The amount of (1,3;1,4)-β-D-glucans or mixed-linkage-β-glucans (MLG) in biofuel crops is of interest because this is a source of fermentable hexose sugar. Recent modification of (1,3;1,4)-β-glucan in barley has opened the possibility of increasing the (1,3;1,4)-β-glucan amount in other plants, including bioethanol crops such as sorghum, a C₄ grass. As S. viridis is a model plant for studying C₄ biofuel crops the characteristics of MLG accumulation in S. viridis is of interest. The initial study determines the levels, structure and distribution of MLG in various vegetative tissues and grain in S. viridis, and investigates the relationship with the transcript levels of Cellulose synthase-like (Csl) genes, i.e. genes involve in MLG synthesis.

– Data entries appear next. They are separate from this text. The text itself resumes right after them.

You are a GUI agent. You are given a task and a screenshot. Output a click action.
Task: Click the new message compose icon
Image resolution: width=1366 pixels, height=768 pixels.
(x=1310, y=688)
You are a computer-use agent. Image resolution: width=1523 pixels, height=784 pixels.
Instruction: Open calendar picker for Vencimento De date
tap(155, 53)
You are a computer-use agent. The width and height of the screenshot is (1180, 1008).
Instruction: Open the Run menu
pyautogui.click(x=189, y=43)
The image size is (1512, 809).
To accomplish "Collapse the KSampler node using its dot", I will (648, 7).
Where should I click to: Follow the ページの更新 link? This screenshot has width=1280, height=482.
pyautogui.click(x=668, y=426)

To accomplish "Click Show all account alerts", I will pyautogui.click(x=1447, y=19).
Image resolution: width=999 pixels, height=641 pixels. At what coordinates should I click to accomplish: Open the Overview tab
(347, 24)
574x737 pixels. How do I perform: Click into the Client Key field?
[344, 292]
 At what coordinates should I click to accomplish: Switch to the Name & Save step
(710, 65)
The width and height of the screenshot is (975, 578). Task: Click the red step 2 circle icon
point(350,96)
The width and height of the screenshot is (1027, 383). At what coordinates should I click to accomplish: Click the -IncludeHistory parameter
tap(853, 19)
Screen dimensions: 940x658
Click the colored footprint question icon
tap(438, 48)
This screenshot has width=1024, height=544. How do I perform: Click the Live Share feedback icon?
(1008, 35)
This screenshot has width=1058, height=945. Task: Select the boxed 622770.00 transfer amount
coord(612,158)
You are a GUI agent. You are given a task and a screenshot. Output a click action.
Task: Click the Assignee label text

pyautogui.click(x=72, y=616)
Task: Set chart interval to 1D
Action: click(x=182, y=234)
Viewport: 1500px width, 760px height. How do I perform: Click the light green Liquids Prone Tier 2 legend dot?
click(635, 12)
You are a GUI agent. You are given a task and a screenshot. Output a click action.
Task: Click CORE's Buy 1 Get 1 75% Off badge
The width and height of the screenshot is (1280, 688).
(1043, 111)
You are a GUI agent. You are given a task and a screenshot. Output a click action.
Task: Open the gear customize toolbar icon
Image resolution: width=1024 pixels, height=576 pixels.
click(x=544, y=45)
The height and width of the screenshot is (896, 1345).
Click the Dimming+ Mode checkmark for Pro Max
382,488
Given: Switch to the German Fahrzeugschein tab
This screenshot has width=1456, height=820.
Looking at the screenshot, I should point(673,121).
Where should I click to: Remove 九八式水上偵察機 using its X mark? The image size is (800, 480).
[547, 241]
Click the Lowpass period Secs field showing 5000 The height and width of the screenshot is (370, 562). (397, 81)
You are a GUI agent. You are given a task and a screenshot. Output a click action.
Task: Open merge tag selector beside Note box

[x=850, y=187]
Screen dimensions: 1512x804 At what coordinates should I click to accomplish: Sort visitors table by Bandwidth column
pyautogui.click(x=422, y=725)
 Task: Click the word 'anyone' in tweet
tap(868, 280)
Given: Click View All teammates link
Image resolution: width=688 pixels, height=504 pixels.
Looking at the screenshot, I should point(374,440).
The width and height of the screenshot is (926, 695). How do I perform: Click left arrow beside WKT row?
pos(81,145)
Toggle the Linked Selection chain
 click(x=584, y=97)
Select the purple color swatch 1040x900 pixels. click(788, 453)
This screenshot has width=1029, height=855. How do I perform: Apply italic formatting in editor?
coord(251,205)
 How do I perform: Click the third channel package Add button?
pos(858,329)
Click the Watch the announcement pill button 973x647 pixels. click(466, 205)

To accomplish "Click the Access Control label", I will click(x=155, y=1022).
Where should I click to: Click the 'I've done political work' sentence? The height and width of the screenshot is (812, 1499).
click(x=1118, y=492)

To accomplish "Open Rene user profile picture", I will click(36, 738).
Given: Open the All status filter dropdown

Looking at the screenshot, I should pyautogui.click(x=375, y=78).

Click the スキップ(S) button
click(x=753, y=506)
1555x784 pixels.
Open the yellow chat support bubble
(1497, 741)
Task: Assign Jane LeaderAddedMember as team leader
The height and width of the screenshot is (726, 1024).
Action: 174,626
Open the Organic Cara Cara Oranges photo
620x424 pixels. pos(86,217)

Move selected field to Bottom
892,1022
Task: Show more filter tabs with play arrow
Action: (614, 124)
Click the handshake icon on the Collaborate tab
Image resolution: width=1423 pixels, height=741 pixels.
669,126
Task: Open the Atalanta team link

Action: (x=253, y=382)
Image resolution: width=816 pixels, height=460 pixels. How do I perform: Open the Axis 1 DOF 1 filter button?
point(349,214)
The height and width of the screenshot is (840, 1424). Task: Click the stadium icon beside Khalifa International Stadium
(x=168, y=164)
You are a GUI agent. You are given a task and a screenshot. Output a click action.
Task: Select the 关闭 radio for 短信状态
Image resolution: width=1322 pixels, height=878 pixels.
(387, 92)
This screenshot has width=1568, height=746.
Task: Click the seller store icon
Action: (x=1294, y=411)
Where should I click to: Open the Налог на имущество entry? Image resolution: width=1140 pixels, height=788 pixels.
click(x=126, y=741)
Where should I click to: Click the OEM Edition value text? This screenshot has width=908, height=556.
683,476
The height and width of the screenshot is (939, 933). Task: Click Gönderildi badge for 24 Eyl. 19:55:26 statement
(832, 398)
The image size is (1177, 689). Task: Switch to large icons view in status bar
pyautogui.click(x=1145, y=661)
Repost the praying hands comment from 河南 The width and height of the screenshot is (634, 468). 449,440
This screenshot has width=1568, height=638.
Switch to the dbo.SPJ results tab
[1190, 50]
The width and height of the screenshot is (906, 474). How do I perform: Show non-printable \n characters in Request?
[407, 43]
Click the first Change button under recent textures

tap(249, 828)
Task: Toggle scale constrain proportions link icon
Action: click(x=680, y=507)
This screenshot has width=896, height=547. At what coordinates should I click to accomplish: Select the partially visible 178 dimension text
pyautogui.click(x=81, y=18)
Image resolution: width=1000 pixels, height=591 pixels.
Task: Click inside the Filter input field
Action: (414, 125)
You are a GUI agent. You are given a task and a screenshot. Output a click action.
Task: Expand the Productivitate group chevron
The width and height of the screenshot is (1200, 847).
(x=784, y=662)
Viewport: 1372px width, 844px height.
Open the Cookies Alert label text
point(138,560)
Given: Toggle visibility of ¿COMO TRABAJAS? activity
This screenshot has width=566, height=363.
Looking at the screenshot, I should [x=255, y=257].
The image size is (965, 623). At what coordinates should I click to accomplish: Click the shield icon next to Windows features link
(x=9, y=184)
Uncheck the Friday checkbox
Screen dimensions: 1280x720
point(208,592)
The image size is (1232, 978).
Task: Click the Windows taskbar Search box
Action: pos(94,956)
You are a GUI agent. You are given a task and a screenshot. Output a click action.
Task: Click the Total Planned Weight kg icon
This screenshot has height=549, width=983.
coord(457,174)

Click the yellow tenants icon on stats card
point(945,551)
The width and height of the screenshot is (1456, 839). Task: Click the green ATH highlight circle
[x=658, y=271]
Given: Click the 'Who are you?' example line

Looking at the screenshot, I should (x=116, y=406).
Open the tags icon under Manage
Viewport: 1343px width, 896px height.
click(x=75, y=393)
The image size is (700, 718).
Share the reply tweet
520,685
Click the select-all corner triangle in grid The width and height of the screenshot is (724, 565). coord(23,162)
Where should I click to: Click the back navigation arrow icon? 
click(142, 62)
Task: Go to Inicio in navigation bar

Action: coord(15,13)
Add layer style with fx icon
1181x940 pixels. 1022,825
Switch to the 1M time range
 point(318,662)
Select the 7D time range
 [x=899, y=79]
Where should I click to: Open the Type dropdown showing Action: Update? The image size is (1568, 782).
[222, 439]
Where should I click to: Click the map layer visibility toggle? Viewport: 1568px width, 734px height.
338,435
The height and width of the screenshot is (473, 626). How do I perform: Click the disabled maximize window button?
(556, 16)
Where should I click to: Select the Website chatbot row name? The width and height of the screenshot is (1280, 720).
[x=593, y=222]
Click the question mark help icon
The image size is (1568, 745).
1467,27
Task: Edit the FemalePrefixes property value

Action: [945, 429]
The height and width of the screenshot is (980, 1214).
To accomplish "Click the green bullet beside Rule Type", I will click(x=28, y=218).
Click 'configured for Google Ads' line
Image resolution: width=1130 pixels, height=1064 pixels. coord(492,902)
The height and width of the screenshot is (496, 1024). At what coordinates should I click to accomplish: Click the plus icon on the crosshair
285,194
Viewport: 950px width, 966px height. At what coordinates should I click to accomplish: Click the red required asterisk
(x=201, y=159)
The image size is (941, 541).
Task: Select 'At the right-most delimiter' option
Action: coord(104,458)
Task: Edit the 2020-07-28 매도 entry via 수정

Modification of MLG amount was tested by generating transformants of S. viridis with over-expressing Csl F6 driven by either the oat globulin promoter (ProASGLO) or the constitutive 35S promoter (Pro35S) from barley (HvCslF6) and sorghum (SbCslF6). In addition, a previous study on the over-expression of the (1,3;1,4)-β-glucan synthase in transgenic barley showed an excessive deposition of the polysaccharide in many cell types causing vascular suffocation and sometimes plant death. To resolve this problem this study also aim to identify a sorghum promoter which may be used to regulate the over-expression of (1,3;1,4)-β-D-glucan synthase genes (such as CslF and CslH) and restrict it to certain specific cell types only. Five putative sorghum mesophyll cell-specific promoters from genes involved in C₄ photosynthesis have been fused with a β-glucuronidase (uidA) cDNA. All modifications were tested in planta using stable Agrobacterium-mediated transformation.